Our study has both limitations and strengths. The information in the Uniform Data System for Medical Rehabilitation database is obtained through medical records and observations, so it is possible that coding and reporting errors can occur. We used ICD-9 codes from patient records to categorize our primary independent variable (pneumonia), and it has been suggested that reliance on these codes may lead to under reporting of severity or intensity of complications. We lacked data on many factors preceding admission to rehabilitation, including prior disability status and medical conditions. We also do not have data to examine what happened after the inpatient rehabilitation stay. Our study was limited to the variables and methods of data collection available in the Uniform Data System for Medical Rehabilitation and we did not have asses to potentially important variables (e.g., educational level) that may have influenced our outcomes.

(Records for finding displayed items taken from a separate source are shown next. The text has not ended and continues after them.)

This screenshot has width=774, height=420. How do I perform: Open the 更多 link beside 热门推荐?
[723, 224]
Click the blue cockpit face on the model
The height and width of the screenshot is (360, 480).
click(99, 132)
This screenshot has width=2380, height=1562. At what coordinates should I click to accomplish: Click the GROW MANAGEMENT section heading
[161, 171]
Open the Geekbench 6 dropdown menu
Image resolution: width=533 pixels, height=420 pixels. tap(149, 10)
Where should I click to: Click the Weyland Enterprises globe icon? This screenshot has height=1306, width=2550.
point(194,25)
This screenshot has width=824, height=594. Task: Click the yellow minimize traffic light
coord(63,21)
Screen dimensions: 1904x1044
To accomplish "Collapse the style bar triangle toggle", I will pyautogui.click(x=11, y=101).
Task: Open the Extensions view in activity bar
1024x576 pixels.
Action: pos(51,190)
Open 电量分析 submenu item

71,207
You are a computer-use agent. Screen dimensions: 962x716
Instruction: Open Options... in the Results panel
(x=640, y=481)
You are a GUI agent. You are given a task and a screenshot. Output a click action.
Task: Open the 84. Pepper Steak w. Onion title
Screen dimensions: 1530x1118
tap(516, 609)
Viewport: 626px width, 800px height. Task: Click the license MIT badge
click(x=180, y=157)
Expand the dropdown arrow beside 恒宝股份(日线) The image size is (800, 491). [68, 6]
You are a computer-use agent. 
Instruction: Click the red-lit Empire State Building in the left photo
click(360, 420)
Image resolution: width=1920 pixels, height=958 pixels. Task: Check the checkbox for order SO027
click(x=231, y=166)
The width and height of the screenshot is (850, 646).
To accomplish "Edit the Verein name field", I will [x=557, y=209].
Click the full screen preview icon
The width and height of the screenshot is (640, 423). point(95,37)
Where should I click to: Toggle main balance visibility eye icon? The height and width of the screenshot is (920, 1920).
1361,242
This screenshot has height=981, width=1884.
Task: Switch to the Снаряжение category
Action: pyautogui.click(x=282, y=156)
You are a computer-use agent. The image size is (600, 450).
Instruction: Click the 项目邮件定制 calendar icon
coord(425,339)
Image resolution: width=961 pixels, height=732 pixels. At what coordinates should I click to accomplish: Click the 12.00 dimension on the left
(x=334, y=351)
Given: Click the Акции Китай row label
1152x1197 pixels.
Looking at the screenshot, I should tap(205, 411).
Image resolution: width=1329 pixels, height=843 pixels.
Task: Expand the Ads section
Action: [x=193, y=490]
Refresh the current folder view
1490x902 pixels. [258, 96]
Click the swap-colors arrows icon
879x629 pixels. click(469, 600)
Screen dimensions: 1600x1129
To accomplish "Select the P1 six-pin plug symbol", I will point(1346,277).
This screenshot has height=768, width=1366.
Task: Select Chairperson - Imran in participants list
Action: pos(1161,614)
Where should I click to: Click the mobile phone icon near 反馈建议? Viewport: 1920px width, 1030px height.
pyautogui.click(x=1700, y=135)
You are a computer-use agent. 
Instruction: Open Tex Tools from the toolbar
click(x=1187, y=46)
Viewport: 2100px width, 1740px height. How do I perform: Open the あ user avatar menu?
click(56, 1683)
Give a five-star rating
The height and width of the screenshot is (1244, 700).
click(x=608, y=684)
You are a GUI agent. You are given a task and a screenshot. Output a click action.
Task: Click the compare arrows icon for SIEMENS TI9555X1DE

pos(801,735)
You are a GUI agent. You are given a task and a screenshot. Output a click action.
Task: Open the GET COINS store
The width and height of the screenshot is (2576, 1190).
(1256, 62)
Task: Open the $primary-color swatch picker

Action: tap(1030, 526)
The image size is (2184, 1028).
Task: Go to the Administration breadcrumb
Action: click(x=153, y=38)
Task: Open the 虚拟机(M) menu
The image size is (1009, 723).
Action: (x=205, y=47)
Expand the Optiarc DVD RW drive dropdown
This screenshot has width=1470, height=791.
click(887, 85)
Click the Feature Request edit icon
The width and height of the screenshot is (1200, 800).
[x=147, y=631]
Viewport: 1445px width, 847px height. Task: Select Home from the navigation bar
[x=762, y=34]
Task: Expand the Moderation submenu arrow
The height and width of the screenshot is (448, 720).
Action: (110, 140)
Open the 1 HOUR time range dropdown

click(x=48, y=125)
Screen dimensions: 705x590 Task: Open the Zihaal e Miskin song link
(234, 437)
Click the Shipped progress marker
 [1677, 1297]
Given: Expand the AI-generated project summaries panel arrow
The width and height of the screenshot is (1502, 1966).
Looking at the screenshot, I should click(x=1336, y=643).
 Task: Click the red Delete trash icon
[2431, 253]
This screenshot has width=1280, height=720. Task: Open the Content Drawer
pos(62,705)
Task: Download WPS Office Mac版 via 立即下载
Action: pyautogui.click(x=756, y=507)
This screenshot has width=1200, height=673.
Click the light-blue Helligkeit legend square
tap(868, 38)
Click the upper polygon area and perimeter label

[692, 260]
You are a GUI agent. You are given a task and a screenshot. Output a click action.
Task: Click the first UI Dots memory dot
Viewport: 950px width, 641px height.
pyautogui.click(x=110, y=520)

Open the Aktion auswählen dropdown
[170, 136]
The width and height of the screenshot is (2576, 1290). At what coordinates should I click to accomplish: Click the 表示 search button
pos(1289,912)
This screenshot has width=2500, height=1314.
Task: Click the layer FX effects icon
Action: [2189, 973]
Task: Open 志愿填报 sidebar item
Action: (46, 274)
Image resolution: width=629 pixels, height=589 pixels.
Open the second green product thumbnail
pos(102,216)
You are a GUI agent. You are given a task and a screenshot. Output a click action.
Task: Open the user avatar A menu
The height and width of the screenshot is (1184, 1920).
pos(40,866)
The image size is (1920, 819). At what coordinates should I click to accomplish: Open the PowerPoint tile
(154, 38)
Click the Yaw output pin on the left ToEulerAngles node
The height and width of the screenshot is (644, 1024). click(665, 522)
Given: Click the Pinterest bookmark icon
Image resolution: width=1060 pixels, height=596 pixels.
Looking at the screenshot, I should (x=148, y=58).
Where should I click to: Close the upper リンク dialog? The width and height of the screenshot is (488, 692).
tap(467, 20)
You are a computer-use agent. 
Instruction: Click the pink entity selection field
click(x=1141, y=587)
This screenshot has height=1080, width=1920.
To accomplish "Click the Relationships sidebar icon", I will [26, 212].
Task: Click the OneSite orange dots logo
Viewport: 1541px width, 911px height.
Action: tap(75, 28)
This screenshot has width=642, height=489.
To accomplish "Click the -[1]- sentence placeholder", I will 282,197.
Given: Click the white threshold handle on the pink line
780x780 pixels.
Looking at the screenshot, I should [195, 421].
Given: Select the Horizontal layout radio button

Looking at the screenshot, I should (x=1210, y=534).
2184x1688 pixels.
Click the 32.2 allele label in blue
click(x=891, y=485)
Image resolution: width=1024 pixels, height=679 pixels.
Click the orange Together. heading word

A strength of this study is the use of a large national sample, which provides useful information regarding the role of pneumonia in recovery from lower extremity fracture in patients receiving inpatient rehabilitation services. To our knowledge, this is the first study to examine the effect of comorbid pneumonia on rehabilitation outcomes following lower extremity fracture.

CONCLUSIONS

The findings of our study indicate that patients receiving inpatient medical rehabilitation following a lower extremity fracture and who have comorbid pneumonia demonstrate longer lengths of stay, poorer functional status, and are less likely to be discharged home than patients who do not have pneumonia. Our results suggest that the additional resources for patients with comorbid pneumonia included in the tier reimbursement system are appropriate. Further investigation is required, however, to better align the allocation of tier comorbidity resources with patient centered long-term outcomes and to document reductions in cost.

Footnotes

Conflict of Interest:

The authors declare no conflicts of interest.